In a statement Thursday regarding the deposition, Dillion said: "[T]he decision to seek bankruptcy protection was not an easy one but was determined to be the only remaining way to address Detroit's long-running financial crisis."
Republican Gov. Rick Snyder accepted his resignation with "regret but understanding" and praised his "dedication, expertise and leadership." Dillon's resignation becomes effective Nov. 1.
The AFL-CIO's Swift linked Dillon's resignation to an ongoing controversy over the New Energy to Reinvent and Diversify Fund, a nonprofit created by Snyder in 2011.
"Why would Dillon step down now, just as Governor Snyder’s secretive NERD Fund is beginning to receive serious scrutiny? We respect the Dillon family’s need for privacy, but wonder why it wasn’t an issue months ago," Swift said.
In August, Snyder confirmed that the fund had paid for Detroit Emergency Manager Kevin Orr's lodging in Michigan and commuting expenses from his home in Maryland.

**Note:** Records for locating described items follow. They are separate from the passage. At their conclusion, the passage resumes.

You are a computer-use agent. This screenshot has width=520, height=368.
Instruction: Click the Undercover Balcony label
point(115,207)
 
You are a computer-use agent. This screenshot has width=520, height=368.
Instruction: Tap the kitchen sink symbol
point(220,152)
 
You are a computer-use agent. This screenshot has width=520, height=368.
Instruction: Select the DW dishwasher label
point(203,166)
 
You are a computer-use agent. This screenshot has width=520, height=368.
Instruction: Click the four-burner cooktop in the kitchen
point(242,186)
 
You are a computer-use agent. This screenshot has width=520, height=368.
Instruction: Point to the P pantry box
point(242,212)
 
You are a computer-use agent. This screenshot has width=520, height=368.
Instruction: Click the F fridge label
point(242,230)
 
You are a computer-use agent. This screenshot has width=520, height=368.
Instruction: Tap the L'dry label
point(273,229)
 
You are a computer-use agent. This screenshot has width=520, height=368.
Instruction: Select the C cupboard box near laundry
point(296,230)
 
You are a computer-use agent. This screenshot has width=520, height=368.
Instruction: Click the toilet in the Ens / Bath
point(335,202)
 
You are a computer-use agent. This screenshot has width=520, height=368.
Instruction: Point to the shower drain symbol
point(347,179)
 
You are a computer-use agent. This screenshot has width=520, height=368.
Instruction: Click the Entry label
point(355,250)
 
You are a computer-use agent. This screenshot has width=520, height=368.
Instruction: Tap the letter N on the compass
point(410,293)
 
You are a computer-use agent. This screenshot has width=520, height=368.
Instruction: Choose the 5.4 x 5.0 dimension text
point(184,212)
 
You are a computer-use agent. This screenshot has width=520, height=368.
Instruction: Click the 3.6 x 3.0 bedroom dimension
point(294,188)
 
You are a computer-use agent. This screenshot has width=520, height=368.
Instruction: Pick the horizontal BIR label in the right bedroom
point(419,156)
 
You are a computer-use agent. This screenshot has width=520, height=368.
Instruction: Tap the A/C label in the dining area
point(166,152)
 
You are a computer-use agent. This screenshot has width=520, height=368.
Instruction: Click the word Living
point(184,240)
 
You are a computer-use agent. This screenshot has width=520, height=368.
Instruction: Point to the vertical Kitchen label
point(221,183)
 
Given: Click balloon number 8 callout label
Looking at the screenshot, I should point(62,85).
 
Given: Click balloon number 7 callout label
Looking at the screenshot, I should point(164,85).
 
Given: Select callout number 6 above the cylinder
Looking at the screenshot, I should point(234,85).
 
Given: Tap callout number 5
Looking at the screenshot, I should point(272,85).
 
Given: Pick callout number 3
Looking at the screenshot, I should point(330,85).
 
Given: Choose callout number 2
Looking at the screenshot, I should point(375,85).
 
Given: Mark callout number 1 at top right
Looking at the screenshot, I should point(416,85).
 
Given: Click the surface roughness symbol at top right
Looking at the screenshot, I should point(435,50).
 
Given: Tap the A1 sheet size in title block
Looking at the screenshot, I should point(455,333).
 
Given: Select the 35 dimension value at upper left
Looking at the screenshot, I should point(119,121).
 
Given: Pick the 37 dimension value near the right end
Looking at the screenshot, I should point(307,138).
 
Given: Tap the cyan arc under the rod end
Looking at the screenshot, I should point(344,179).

The monthly expenses are $4,200.
Orr was instrumental in the state's decision to push Detroit into bankruptcy. State Democrats have demanded to know who has donated to the NERD Fund. Snyder has justified the funding as needed to relieve taxpayers of the cost of Orr's stay in Michigan.
Michigan Live reported that Snyder was asked under oath about the fund during a deposition by union lawyers Wednesday regarding the Detroit bankruptcy decision. He said he did not know who the donors were.
It is almost certain that Dillon was asked similar questions by the union lawyers in his deposition Thursday.
Dillon is a former Democratic House speaker who lost a bid for his party's gubernatorial nomination in 2010. The following year, Snyder appointed him as treasurer.
It has been a tumultuous time for the state official. His ex-wife alleged he assaulted her during the summer. Police did not press charges, citing insufficient evidence.
He has reportedly acknowledged a drinking problem as well.
The Detroit Free Press reported Friday that "his gubernatorial campaign committee and other committees were wracked with accounting problems."